Il est des évolutions que l’on n’attend pas, et des chemins où l’on marche sans l’avoir voulu. Mon année 2025 fut de celles-là. Je m’étais lancé dans une recherche toute historique : comprendre comment la Gaule païenne était devenue, en quelques siècles, la France chrétienne médiévale, puis comment cette France sainte et bâtisseuse de cathédrales s’était changée en la France des Lumières et de la Révolution, sécularisée et désenchantée. Je n’avais point l’intention de toucher à mes convictions religieuses ; je ne cherchais que l’histoire. Mais l’histoire, quand elle est scrutée dans la lumière de Dieu, parle au cœur autant qu’à l’intelligence.
J’y découvris d’abord la puissance évangélisatrice du catholicisme ancien. Ce ne furent ni les armes ni les calculs politiques qui convertirent les nations barbares, mais le patient travail des moines, l’autorité spirituelle des évêques, la lumière des saints, et, comme un fil invisible, l’action de l’évêque de Rome qui, d’âge en âge, demeurait un point de ralliement et d’unité. En regardant cette fresque, je fus frappé d’un contraste : le catholicisme avait bâti une chrétienté ; le protestantisme, que j’avais longtemps exalté, avait au contraire contribué, par ses divisions et son esprit critique, à ouvrir la voie à la sécularisation des sociétés autrefois unies dans la foi.
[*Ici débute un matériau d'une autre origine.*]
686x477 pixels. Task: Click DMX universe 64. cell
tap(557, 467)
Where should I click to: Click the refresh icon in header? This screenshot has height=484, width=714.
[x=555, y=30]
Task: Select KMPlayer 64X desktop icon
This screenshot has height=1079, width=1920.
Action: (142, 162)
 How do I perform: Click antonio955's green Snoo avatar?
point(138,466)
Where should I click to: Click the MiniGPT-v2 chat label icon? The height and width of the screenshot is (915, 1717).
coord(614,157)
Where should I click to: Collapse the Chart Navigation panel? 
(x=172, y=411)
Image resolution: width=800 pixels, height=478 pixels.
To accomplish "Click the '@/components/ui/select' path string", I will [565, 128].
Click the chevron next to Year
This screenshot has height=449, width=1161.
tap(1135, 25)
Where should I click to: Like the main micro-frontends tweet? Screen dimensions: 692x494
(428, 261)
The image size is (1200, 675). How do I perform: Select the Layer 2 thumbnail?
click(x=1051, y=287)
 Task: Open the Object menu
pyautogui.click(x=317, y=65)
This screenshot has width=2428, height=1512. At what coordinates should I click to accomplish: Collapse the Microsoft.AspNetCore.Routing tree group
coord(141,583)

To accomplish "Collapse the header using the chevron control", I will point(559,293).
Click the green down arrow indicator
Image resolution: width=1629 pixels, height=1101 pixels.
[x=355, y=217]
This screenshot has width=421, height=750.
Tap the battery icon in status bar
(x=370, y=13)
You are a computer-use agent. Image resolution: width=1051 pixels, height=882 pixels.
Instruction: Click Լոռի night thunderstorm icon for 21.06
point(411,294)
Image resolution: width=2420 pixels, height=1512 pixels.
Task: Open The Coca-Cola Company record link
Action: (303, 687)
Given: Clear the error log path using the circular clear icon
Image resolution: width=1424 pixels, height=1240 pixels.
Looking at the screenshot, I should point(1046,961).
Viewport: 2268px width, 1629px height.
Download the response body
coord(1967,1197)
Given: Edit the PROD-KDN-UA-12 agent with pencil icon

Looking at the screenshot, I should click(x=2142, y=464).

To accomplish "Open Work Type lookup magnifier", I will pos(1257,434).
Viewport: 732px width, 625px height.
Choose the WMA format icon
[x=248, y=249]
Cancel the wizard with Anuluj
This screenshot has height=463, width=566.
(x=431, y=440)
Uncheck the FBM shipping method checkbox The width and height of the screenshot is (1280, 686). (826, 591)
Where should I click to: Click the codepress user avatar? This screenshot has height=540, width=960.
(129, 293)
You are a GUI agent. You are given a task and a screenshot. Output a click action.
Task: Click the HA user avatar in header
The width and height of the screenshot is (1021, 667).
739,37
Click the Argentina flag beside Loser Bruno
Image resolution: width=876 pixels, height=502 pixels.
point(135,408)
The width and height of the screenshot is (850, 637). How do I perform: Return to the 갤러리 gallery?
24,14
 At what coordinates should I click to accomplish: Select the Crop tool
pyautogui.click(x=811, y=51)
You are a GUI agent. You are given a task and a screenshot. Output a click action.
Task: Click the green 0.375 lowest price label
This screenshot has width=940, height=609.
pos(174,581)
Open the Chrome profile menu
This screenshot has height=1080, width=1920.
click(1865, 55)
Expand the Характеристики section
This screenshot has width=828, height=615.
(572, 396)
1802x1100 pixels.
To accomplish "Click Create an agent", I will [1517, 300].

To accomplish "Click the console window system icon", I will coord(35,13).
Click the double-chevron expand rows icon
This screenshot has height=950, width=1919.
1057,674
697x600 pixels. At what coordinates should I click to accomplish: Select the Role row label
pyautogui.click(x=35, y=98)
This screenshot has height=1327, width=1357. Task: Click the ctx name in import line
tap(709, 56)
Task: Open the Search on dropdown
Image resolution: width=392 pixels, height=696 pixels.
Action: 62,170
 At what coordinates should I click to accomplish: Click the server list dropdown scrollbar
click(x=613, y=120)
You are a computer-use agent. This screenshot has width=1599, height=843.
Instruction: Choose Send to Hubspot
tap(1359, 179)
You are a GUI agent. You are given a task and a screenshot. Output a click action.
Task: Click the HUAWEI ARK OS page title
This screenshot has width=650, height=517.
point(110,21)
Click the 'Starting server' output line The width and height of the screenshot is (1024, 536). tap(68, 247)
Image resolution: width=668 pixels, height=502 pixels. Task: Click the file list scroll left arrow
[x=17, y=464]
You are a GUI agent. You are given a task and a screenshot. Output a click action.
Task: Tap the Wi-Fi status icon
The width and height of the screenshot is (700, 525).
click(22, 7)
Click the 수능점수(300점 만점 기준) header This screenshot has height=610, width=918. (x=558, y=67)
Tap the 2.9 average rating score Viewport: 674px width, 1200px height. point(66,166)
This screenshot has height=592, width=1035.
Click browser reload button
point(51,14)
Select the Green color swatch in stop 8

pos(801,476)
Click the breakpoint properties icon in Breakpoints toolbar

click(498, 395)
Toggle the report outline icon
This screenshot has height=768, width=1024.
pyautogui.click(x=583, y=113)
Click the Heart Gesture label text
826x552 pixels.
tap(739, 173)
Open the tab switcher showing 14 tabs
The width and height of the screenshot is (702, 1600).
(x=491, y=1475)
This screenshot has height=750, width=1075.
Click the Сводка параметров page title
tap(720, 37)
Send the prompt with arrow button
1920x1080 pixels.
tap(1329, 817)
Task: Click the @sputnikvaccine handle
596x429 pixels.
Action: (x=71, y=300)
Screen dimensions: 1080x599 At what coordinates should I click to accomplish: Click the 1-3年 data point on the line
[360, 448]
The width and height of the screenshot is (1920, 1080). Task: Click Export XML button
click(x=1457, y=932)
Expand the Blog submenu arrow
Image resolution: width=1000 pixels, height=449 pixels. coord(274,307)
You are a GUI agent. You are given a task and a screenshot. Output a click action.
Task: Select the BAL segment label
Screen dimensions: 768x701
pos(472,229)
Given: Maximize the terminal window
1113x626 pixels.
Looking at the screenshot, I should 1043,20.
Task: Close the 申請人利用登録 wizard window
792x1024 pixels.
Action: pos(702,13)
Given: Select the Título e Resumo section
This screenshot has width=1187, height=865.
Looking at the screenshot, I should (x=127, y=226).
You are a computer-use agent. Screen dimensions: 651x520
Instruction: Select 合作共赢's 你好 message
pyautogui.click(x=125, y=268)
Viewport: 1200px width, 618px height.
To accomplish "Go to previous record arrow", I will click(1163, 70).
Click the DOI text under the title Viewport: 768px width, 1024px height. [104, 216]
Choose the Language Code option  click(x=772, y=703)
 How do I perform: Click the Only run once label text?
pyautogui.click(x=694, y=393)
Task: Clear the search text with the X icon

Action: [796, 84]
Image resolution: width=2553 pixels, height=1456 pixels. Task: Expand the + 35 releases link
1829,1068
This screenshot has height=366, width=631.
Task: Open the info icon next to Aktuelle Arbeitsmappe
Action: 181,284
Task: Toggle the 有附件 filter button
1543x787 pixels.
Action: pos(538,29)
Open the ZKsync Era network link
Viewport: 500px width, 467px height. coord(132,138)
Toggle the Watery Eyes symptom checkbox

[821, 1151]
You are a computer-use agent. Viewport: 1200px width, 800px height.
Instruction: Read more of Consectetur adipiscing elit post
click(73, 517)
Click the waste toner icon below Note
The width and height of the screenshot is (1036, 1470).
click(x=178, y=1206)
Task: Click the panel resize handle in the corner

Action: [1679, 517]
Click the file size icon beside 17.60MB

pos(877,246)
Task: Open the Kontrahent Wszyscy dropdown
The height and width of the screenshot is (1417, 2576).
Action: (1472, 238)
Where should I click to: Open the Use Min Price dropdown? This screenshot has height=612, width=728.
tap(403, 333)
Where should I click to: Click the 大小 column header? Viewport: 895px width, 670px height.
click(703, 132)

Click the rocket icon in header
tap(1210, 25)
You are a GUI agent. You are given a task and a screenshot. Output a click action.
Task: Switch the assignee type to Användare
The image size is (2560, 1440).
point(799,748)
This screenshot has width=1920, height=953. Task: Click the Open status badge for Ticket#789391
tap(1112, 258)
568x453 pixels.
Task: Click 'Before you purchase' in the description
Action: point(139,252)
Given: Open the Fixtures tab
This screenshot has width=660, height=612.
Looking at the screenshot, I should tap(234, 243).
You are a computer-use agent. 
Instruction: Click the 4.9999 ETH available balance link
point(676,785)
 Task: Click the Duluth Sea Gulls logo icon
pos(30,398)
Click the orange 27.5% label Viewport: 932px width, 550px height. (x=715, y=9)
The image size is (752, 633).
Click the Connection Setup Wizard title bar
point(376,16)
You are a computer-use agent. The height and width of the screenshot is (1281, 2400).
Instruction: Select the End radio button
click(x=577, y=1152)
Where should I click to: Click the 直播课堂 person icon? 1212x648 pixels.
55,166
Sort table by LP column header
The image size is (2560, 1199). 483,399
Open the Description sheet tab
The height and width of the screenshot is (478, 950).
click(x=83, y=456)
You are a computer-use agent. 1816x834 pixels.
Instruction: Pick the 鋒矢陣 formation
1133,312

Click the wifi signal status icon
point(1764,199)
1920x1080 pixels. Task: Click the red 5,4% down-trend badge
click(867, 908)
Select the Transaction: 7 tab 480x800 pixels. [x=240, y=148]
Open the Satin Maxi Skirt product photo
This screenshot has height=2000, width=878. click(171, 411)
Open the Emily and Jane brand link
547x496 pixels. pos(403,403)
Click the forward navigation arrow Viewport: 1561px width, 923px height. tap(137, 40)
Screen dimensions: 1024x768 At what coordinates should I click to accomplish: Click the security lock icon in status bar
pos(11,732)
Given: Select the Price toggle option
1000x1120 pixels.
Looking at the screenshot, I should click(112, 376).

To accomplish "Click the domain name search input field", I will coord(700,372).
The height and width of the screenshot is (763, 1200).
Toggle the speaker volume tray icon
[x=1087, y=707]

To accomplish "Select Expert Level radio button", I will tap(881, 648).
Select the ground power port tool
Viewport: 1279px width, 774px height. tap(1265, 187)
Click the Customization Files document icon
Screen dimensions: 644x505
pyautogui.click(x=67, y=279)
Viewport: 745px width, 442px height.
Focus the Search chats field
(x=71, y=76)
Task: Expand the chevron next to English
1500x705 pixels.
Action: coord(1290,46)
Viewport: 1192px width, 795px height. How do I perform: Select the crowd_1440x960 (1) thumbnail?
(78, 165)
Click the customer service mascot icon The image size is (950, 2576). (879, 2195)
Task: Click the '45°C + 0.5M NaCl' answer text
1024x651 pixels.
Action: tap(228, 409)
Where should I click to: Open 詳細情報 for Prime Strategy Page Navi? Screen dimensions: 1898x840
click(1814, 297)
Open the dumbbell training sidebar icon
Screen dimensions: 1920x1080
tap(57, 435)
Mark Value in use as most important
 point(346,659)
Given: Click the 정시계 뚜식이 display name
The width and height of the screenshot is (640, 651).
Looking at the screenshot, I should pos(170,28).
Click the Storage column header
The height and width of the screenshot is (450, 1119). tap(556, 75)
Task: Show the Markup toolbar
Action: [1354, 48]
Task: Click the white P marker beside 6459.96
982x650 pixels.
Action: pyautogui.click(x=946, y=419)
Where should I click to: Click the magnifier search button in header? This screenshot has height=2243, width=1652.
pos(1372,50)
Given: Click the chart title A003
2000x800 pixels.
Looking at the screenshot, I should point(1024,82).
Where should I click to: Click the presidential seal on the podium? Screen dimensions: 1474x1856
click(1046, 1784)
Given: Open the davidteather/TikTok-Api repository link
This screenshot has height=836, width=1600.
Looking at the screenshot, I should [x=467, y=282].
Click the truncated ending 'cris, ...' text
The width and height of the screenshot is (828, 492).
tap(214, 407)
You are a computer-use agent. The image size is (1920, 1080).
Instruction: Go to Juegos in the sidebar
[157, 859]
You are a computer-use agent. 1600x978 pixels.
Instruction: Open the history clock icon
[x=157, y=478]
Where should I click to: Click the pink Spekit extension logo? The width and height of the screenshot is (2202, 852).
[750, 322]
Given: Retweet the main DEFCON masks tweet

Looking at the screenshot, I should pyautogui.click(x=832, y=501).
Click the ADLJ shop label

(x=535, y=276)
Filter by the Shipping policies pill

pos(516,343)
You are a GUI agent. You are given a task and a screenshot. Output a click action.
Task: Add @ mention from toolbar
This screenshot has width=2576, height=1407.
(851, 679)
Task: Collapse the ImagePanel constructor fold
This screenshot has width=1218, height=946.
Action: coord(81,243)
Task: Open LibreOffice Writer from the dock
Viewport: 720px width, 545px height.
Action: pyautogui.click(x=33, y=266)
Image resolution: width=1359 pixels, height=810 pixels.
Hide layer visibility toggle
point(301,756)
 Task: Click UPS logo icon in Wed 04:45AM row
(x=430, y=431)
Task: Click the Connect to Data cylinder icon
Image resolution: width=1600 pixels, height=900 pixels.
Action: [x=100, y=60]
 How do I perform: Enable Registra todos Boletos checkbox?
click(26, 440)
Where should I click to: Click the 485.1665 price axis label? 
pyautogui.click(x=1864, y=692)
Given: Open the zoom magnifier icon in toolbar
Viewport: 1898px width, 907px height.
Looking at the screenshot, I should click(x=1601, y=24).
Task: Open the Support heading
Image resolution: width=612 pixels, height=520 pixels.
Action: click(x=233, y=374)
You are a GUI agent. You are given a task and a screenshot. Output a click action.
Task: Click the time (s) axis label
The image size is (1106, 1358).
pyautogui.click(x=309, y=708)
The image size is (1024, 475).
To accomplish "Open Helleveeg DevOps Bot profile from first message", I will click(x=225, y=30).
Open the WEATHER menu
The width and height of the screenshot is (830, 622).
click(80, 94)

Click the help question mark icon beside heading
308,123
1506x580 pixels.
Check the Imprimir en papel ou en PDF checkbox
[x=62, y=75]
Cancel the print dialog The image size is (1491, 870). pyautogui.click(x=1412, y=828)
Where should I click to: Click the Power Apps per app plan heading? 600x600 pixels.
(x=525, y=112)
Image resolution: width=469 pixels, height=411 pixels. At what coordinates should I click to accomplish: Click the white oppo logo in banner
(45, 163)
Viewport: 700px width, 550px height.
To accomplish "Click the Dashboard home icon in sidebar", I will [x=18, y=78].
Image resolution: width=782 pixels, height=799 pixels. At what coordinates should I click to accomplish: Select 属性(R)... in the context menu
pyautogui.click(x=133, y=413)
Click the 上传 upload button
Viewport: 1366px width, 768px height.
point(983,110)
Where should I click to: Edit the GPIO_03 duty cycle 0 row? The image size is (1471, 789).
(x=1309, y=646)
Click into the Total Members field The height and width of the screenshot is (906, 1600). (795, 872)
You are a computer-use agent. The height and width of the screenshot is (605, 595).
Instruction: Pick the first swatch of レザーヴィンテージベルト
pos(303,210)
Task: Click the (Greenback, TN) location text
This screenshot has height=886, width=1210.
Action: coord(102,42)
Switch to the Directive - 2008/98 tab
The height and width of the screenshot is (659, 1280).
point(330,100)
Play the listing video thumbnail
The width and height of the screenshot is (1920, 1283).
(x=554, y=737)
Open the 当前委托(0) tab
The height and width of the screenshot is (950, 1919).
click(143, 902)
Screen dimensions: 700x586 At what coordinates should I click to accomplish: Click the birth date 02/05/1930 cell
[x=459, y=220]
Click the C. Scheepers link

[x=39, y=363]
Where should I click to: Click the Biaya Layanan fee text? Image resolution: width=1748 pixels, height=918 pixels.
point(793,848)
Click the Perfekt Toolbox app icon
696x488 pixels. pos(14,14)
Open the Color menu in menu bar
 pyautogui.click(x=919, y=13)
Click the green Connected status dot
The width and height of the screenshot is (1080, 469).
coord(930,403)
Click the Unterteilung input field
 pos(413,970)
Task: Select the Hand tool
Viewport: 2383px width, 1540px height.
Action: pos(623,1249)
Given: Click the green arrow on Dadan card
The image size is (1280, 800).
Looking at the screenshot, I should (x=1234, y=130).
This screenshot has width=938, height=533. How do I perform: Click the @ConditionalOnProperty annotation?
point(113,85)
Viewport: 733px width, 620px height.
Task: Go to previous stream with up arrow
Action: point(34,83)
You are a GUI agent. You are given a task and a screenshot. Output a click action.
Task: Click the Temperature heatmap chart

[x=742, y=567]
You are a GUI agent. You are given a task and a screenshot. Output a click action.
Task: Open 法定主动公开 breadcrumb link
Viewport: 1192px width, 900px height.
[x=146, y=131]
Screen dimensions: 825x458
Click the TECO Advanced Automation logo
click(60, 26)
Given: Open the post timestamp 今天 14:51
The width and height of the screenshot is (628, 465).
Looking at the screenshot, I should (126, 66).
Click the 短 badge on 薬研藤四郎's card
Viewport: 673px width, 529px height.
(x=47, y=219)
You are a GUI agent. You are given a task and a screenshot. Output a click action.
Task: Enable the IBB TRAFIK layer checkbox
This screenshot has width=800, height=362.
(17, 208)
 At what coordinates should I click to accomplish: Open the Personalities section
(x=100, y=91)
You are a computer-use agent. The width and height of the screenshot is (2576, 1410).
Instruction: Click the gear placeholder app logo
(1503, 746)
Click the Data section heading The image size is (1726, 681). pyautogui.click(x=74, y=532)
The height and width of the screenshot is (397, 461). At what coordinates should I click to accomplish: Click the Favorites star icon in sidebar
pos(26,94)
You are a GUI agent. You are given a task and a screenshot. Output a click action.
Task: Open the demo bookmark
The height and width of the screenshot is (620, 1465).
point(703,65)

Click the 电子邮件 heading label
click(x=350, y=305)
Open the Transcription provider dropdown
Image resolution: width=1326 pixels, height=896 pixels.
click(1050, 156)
Alors que ces réflexions mûrissaient, un débat récent entre catholiques et évangéliques vint croiser mon chemin. J’écoutai les uns et les autres. Et voici que, contre toute attente, les arguments catholiques me semblèrent porteurs d’une plus grande force biblique, notamment lorsqu’ils défendaient la messe et l’eucharistie. Les évangéliques, eux, me parurent embarrassés, surtout lorsqu’ils tentaient de justifier le canon biblique sans s’appuyer sur la Tradition de l’Église, comme si l’Écriture avait pu se donner à elle-même son propre cadre. Je compris alors que ma méfiance envers la Tradition n’était peut-être que l’ombre d’un préjugé hérité, et non le fruit d’une analyse profonde.
Poussé par une curiosité nouvelle, j’ouvris pour la première fois un missel romain. J’étudiai la messe traditionnelle, dite tridentine. Je fus saisi. Loin d’être un tissu d’ajouts arbitraires, elle m’apparut comme une splendide mise en œuvre des Écritures, une liturgie tissée de psaumes, d’Évangiles, d’oraisons qui respiraient la Bible du commencement à la fin. Ce que je croyais être l’invention de siècles obscurs se révélait comme une prière biblique vivante. Ce fut un choc : le catholicisme, loin d’être étranger à la Parole, la chantait et la célébrait au cœur même de sa liturgie.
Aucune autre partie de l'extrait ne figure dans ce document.